Requirement -
In the data below, find the line containing "Given: Click the Styles section header", then set down that line and every later line up to and including the line containing "Task: Select highlighted", exactly.

(Data entries)
--- --- ---

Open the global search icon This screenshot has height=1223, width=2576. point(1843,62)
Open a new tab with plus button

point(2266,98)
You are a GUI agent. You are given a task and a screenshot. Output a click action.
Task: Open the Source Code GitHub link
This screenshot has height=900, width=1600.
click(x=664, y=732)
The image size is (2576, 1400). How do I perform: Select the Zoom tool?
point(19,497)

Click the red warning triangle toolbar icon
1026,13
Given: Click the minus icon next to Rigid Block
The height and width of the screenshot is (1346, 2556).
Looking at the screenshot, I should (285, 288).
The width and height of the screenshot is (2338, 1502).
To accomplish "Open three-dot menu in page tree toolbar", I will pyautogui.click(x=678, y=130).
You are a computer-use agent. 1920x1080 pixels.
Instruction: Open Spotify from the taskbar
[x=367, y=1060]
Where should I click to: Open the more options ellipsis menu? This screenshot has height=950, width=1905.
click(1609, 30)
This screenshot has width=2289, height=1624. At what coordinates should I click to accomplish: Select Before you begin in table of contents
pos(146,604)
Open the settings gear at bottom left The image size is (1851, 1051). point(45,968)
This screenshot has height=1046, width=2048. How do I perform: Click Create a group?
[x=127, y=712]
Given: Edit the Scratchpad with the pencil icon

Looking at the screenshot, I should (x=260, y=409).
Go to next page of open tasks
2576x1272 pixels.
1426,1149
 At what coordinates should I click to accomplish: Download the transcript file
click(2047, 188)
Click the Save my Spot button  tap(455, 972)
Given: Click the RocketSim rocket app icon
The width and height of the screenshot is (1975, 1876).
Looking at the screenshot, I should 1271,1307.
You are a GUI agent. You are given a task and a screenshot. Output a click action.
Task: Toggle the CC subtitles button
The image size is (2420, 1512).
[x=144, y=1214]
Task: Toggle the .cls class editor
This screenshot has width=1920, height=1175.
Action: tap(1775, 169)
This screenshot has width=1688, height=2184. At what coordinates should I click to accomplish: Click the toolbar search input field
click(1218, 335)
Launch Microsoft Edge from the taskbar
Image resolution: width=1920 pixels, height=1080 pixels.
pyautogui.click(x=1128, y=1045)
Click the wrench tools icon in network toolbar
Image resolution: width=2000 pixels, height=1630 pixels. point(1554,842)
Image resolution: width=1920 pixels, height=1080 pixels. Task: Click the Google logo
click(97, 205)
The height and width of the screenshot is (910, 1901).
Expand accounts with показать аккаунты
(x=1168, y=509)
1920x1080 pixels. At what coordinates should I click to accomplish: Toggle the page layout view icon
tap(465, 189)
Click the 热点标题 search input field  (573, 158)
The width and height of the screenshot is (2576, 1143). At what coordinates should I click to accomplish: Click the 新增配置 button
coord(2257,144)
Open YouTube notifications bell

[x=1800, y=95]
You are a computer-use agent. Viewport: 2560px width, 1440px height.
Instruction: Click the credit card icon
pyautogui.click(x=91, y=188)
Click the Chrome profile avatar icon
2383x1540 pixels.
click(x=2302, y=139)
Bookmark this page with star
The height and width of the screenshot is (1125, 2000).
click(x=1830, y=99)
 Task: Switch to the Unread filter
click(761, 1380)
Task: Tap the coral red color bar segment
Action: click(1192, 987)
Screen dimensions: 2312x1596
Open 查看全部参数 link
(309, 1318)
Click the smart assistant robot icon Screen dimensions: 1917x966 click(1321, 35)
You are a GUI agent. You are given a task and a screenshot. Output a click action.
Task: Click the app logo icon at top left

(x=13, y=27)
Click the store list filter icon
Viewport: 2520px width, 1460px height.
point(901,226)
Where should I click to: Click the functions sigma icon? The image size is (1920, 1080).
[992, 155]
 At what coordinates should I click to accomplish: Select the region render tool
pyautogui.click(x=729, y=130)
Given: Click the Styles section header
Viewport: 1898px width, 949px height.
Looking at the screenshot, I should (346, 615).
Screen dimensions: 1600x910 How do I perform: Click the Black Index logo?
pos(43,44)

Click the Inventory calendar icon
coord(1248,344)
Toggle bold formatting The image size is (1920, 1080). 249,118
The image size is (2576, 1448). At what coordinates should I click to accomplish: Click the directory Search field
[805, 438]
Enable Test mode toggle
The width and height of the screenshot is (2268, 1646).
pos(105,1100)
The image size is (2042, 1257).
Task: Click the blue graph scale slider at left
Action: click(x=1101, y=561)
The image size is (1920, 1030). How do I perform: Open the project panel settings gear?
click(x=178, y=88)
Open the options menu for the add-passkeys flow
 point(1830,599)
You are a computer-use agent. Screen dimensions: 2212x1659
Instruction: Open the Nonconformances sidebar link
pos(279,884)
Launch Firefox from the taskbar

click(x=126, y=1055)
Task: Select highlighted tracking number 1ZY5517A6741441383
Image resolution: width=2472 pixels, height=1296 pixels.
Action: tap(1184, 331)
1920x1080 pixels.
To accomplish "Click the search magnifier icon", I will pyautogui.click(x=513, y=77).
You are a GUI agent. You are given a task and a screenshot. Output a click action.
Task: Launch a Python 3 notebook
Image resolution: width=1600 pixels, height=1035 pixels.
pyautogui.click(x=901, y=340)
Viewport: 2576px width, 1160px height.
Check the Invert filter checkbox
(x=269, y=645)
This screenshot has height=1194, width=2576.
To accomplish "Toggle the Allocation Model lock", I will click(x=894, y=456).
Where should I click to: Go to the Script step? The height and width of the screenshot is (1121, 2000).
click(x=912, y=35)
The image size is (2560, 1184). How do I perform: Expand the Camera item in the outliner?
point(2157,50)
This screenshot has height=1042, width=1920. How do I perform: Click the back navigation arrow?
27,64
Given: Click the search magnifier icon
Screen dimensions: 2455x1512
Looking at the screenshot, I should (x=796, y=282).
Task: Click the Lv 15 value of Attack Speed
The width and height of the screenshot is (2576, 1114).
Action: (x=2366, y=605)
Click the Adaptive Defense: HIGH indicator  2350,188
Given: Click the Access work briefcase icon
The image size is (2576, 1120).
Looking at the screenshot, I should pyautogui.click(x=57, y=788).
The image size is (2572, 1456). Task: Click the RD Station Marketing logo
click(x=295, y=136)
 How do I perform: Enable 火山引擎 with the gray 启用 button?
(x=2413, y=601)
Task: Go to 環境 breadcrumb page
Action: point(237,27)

--- --- ---

Solved exercise -
Given: Click the Styles section header
Viewport: 1898px width, 949px height.
Looking at the screenshot, I should (346, 615).
Screen dimensions: 1600x910 How do I perform: Click the Black Index logo?
pos(43,44)

Click the Inventory calendar icon
coord(1248,344)
Toggle bold formatting The image size is (1920, 1080). 249,118
The image size is (2576, 1448). At what coordinates should I click to accomplish: Click the directory Search field
[805, 438]
Enable Test mode toggle
The width and height of the screenshot is (2268, 1646).
pos(105,1100)
The image size is (2042, 1257).
Task: Click the blue graph scale slider at left
Action: click(x=1101, y=561)
The image size is (1920, 1030). How do I perform: Open the project panel settings gear?
click(x=178, y=88)
Open the options menu for the add-passkeys flow
 point(1830,599)
You are a computer-use agent. Screen dimensions: 2212x1659
Instruction: Open the Nonconformances sidebar link
pos(279,884)
Launch Firefox from the taskbar

click(x=126, y=1055)
Task: Select highlighted tracking number 1ZY5517A6741441383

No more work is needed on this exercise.